[start Page]

Yes! We put together a framework for the game that everyone could agree on, then started hammering out the details.
The show sees hundreds of cash-strapped contestants compete in deadly versions of popular children’s games until there’s one survivor left to win the cash prize. Talk us through how you went about translating the games from the show into formats that would make sense at the tabletop.
The three of us – Rebecca, Nick, and Skylar – worked as a team to develop this game. Skylar is our adult son, and he’s been watching us design games for most of his life. This is our second full collaboration with the three of us.
Sometimes we worked alone, in pairs, or all together. This gave us seven different POVs or ways to approach the design process. We were able to put a lot of ideas out on the table and pick the best ones.

[end Page]
[start Entries]

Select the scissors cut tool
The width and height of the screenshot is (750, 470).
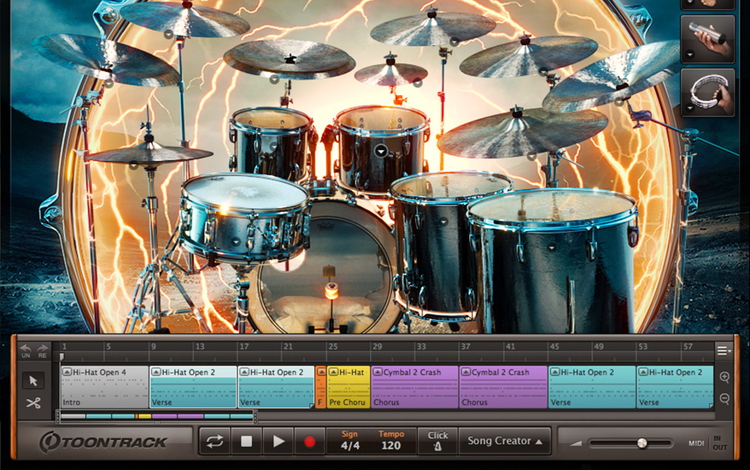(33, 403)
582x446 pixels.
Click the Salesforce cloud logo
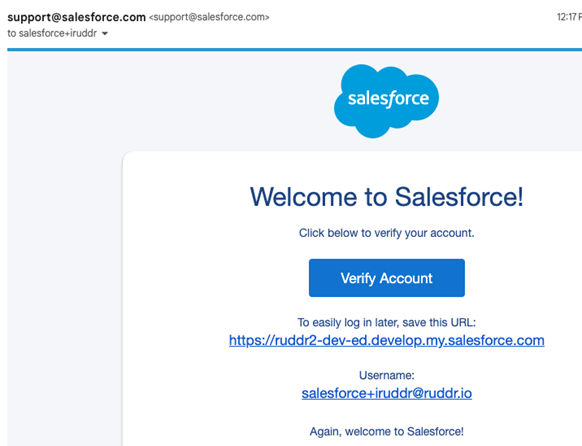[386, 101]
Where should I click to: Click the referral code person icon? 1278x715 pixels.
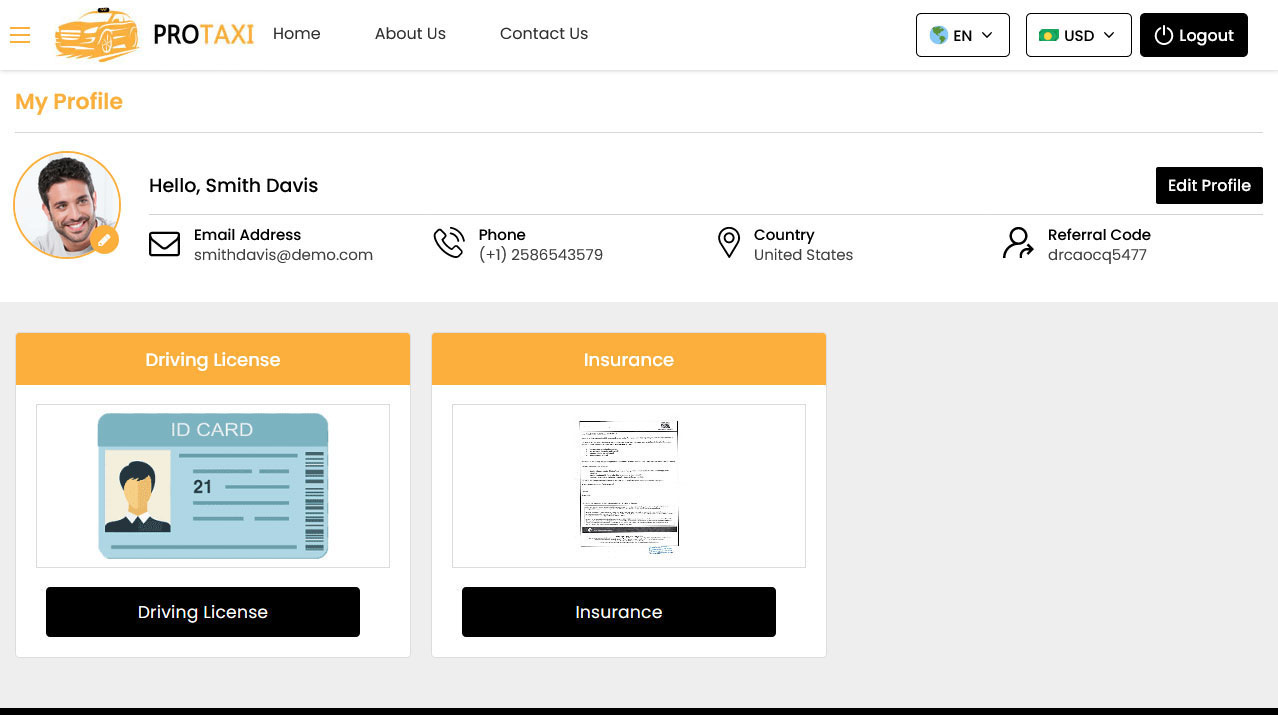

[end Entries]
[start Entries]

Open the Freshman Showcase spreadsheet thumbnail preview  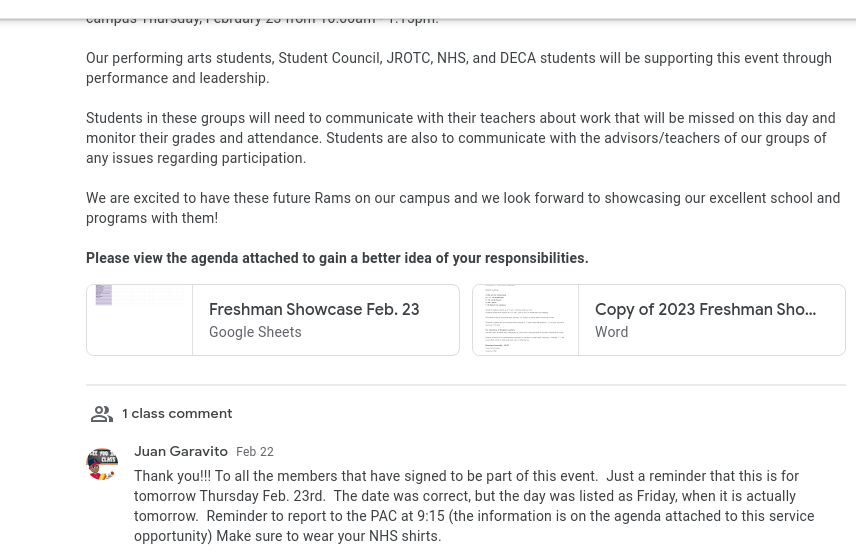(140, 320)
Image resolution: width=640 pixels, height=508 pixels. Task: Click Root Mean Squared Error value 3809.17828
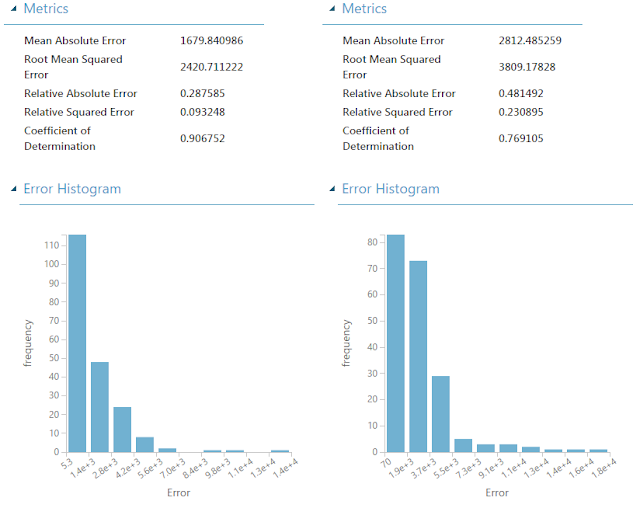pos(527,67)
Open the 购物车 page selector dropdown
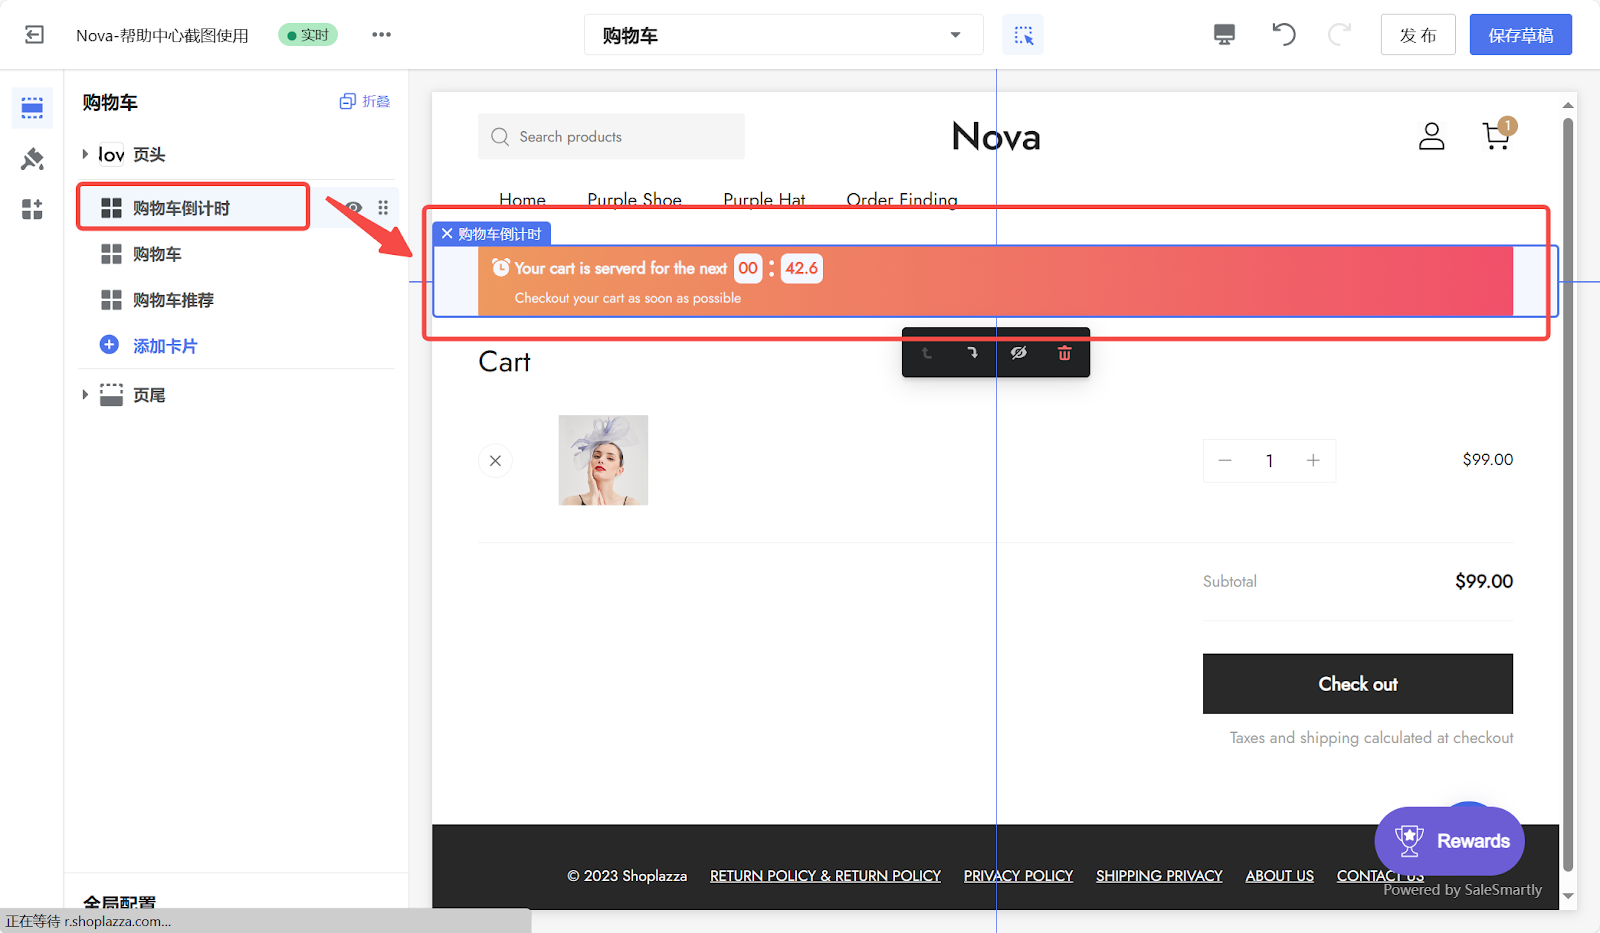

[end Entries]

[Tasks to carry out]
1) Copy the part of the interview starting with "The show sees" and going on through "three of us.".
2) Do these statements agree with the interview? Answer yes or no for each, and quote the words that decide it.
(a) Skylar is the adult son of the other two designers.
(b) This game was the first full collaboration among the three designers.
(c) The designers always worked on the game all together.
3) Can you continue the interview about turning the show into a tabletop game from where it stops?
The records are separate from the interview and have nothing to do with it.

[Responses per task]
1)
The show sees hundreds of cash-strapped contestants compete in deadly versions of popular children’s games until there’s one survivor left to win the cash prize. Talk us through how you went about translating the games from the show into formats that would make sense at the tabletop.
The three of us – Rebecca, Nick, and Skylar – worked as a team to develop this game. Skylar is our adult son, and he’s been watching us design games for most of his life. This is our second full collaboration with the three of us.

2)
(a) Yes: "Skylar is our adult son"
(b) No: "This is our second full collaboration with the three of us."
(c) No: "Sometimes we worked alone, in pairs, or all together."

3)
We also focused on the experience. While most people have absolutely no interest in participating in an actual death game, they are intrigued about what it might feel like to be in one. We wanted to make a game where you feel a delightful edgy, tense anticipation as you wonder whether you will survive.
And, just like the show, you can help each other. But of course, everyone knows that at some point your allies are going to turn on you.
I imagine each game lets you flex a different design muscle…
Yes, each of the six games has a different feel, just like the show. There’s a blend of strategy and luck with a whole lot of bluffing and double-thinking your opponents. We abstracted the violence, but not the ruthlessness. During playtesting, we found that even people who didn’t like the violence and never watched the show enjoyed themselves and become thoroughly engrossed in the drama.
High praise indeed! Let’s delve a little into each game. The show kicks off with Red Light, Green Light…
Red Light, Green Light is a mad dash across the field. Go too quickly and the Doll will see you. Be too careful and you’ll run out of time. We wanted to capture the element of cooperation, such as when 456 is saved by another player. Of course, you also have the option of giving a player in front of you a little push to knock them off their feet.
Of course! Then there’s Dalgona, the game where players have to carve a shape out of candy without cracking it. On paper that sounds like a tough experience to translate into a board game.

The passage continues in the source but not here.